After more than a dozen Western countries — including the U.S. — recognized the head of Venezuela’s parliament, Juan Guaidò, as the interim president of Venezuela, the status of Venezuela’s governance faces a profound split, as Russia, China, Bolivia, Cuba, Iran and others continue to support Maduro’s presidency.
Responding to the legitimacy crisis, Maduro said in an Italian television interview Feb. 4 that he had sent a letter to Rome asking the Pope to “help us on the path of dialogue.”
“The Pope knows that I am a practitioner of faith. I pray, a Christian of prayer and action. And with this spirit I asked for help,” Maduro told Sky Tg24.

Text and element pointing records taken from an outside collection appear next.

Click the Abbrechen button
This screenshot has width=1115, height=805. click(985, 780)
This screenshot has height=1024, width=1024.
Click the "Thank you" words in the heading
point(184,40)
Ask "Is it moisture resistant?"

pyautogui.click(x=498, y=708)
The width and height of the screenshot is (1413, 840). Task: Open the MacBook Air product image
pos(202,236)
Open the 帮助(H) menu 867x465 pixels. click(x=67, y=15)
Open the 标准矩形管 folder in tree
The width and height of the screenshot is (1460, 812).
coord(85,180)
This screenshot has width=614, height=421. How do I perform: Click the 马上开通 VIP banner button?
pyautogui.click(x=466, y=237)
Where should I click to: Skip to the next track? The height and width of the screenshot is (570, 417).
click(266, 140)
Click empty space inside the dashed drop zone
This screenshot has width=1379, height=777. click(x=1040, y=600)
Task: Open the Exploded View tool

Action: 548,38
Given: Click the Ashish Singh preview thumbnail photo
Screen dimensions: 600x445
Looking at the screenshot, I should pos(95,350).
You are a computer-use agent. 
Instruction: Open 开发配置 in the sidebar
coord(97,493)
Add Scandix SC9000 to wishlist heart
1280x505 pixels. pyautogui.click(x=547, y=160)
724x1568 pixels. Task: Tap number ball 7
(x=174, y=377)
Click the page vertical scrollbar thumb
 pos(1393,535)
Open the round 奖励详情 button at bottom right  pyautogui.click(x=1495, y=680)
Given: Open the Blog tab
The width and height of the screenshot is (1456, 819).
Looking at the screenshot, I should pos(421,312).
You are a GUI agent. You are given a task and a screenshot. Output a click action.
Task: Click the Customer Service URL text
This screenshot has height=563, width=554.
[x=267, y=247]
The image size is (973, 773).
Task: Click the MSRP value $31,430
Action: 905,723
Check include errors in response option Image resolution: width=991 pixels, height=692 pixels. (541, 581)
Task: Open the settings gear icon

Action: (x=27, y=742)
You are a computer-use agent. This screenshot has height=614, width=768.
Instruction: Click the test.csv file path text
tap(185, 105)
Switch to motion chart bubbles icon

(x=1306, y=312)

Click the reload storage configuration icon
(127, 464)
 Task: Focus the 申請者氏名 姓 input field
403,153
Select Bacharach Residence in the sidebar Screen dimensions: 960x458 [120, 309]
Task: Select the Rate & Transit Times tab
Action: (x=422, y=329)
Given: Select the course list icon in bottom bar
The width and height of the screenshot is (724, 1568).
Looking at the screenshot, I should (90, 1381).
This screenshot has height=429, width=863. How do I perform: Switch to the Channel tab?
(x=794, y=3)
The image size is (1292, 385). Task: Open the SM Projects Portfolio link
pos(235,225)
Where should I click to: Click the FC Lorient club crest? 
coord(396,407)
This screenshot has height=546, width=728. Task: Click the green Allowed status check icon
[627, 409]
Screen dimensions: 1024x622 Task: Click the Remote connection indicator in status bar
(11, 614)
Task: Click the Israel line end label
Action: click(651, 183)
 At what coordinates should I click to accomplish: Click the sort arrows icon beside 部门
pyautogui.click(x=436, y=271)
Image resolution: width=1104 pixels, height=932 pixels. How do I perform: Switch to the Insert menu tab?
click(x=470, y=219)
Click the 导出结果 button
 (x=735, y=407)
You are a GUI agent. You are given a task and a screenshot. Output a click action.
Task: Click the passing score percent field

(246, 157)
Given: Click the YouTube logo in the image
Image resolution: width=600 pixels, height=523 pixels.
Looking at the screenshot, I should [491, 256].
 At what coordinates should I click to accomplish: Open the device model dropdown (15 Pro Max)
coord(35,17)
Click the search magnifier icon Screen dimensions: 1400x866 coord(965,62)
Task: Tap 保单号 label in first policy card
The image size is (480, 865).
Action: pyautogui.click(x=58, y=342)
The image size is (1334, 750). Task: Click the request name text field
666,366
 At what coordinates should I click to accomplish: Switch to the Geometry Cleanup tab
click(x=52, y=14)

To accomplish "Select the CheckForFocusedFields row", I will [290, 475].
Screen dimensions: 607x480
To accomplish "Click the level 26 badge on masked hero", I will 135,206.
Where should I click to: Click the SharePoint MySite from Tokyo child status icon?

The successor of Hugo Chávez, Maduro’s presidency of Venezuela has been marred by violence and social upheaval, with severe shortages and hyperinflation, leading millions of Venezuelans to emigrate.
Maduro was sworn in for a second term Jan. 10, after winning a contested election in which opposition candidates were barred from running or imprisoned. Amid the protests that followed, Guaido declared himself interim president Jan. 23, pledging a transitional government and free elections.
Pope Francis, who is currently visiting Abu Dhabi for an interreligious meeting, has maintained a strict neutrality on Venezuela. On his return trip from Panama last week, the Pope told reporters that it would be “pastoral imprudence” on his part to choose a side in the current split in Venezuela.
“I support in this moment all of the Venezuelan people — it is a people that is suffering — including those who are one side and the other. All of the people are suffering,” the Pope said Jan. 28. Francis then called for “a just and peaceful solution” without bloodshed.
Speaking to reporters in Abu Dhabi, Cardinal Parolin said Feb. 4 that Maduro’s letter “relaunches dialogue” in Venezuela, ANSA reported.
Venezuela’s bishops have taken a less neutral stance, calling Maduro’s election “illegitimate” and backing opposition marches in January. On Feb. 1, Venezuela’s bishops met with Guaido in an effort to mobilize the entrance of humanitarian aid to the crisis-stricken country.
Jorge Liberato Urosa Savino, archbishop emeritus of Caracas, told ACI Prensa Jan. 29, “I hope Maduro, who always appeals to the Pope’s words, heeds those calls [for peace], and steps down from office, since his administration has been absolutely harmful for the Venezuelan people.”
On Feb. 7, European Union representatives will meet in Uruguay to discuss a peaceful resolution of the political situation in Venezuela with delegates from Mexico, Bolivia, Costa Rica and Ecuador, with the hope that it will lead to future transparent and credible elections in Venezuela.